**Set problem 1**
For each statement, say whether the commit message agrees with it (yes or no), and quote the words from the commit message that decide it: (a) the arch_sync_kernel_mappings() interface was thought to make vmalloc faulting obsolete; (b) the race window lies between the time a mapping is established and the time the change is synchronized to other page-tables; (c) the other CPU or thread performs synchronization at the end.

**Text excerpt**
☆ ☆ ☆ ☆ ☆

Commit 4819e15f authored by Joerg Roedel's avatar Joerg Roedel Committed by Ingo Molnar
Browse files

x86/mm/32: Bring back vmalloc faulting on x86_32



One can not simply remove vmalloc faulting on x86-32. Upstream

	commit: 7f0a002b ("x86/mm: remove vmalloc faulting")

removed it on x86 alltogether because previously the
arch_sync_kernel_mappings() interface was introduced. This interface
added synchronization of vmalloc/ioremap page-table updates to all
page-tables in the system at creation time and was thought to make
vmalloc faulting obsolete.

But that assumption was incredibly naive.

It turned out that there is a race window between the time the vmalloc
or ioremap code establishes a mapping and the time it synchronizes
this change to other page-tables in the system.

During this race window another CPU or thread can establish a vmalloc
mapping which uses the same intermediate page-table entries (e.g. PMD
or PUD) and does no synchronization in the end, because it found all
necessary mappings already present in the kernel reference page-table.

☆ ☆ ☆ ☆ ☆

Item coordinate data
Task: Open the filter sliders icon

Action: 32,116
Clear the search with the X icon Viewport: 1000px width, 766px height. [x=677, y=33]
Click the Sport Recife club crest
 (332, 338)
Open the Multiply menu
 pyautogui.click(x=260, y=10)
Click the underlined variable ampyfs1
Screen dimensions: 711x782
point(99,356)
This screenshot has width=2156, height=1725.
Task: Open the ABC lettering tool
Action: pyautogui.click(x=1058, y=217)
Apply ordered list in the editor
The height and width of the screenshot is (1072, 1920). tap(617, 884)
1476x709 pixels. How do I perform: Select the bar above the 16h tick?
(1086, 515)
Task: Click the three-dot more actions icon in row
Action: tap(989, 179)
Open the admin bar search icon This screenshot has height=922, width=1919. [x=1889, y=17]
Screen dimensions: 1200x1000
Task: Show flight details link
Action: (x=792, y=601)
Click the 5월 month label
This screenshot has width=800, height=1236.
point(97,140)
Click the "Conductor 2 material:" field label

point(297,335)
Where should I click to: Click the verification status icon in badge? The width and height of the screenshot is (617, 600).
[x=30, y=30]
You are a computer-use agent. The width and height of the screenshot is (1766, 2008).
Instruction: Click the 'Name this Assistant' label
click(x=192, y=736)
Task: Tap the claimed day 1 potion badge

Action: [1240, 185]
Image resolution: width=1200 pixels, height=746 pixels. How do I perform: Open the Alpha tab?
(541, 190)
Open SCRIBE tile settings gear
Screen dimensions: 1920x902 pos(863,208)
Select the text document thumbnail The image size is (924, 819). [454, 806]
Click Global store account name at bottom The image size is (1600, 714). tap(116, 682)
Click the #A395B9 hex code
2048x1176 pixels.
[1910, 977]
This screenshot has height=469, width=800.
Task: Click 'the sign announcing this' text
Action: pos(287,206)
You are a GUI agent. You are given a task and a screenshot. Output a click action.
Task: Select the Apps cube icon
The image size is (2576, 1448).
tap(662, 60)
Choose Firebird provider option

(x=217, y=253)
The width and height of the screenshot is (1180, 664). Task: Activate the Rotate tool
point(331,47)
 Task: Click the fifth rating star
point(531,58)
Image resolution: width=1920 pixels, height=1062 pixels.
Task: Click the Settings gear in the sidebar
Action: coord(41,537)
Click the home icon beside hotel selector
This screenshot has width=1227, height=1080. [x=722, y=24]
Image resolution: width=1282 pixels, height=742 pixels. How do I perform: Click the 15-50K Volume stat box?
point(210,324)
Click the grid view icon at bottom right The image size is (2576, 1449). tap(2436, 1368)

☆ ☆ ☆ ☆ ☆

**Set problem 2**
Extract the entries word for word, from their first line down through the line containing "Action: pyautogui.click(x=1058, y=217)", with both ends included.

**Exercise result 1**
(a) Yes: "was thought to make vmalloc faulting obsolete"
(b) Yes: "there is a race window between the time the vmalloc or ioremap code establishes a mapping and the time it synchronizes this change to other page-tables in the system"
(c) No: "does no synchronization in the end"

**Exercise result 2**
Task: Open the filter sliders icon

Action: 32,116
Clear the search with the X icon Viewport: 1000px width, 766px height. [x=677, y=33]
Click the Sport Recife club crest
 (332, 338)
Open the Multiply menu
 pyautogui.click(x=260, y=10)
Click the underlined variable ampyfs1
Screen dimensions: 711x782
point(99,356)
This screenshot has width=2156, height=1725.
Task: Open the ABC lettering tool
Action: pyautogui.click(x=1058, y=217)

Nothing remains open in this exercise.